**WORK TASK**. Filter the entries, keeping every line with the word "image".

**STORED DATA**.
- Opening Delimiter -
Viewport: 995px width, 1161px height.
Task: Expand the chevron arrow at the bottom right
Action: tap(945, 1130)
- Closing Delimiter -
- Opening Delimiter -
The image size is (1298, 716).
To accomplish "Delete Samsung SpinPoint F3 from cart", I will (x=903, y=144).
- Closing Delimiter -
- Opening Delimiter -
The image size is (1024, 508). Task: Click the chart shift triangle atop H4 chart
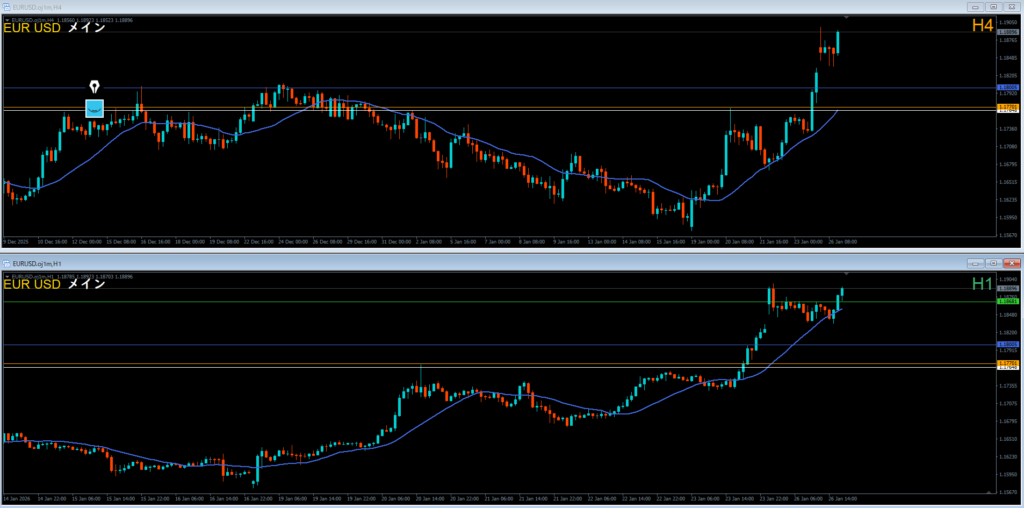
- Closing Delimiter -
**ANSWER AREA**.
The image size is (1298, 716).
The image size is (1024, 508). Task: Click the chart shift triangle atop H4 chart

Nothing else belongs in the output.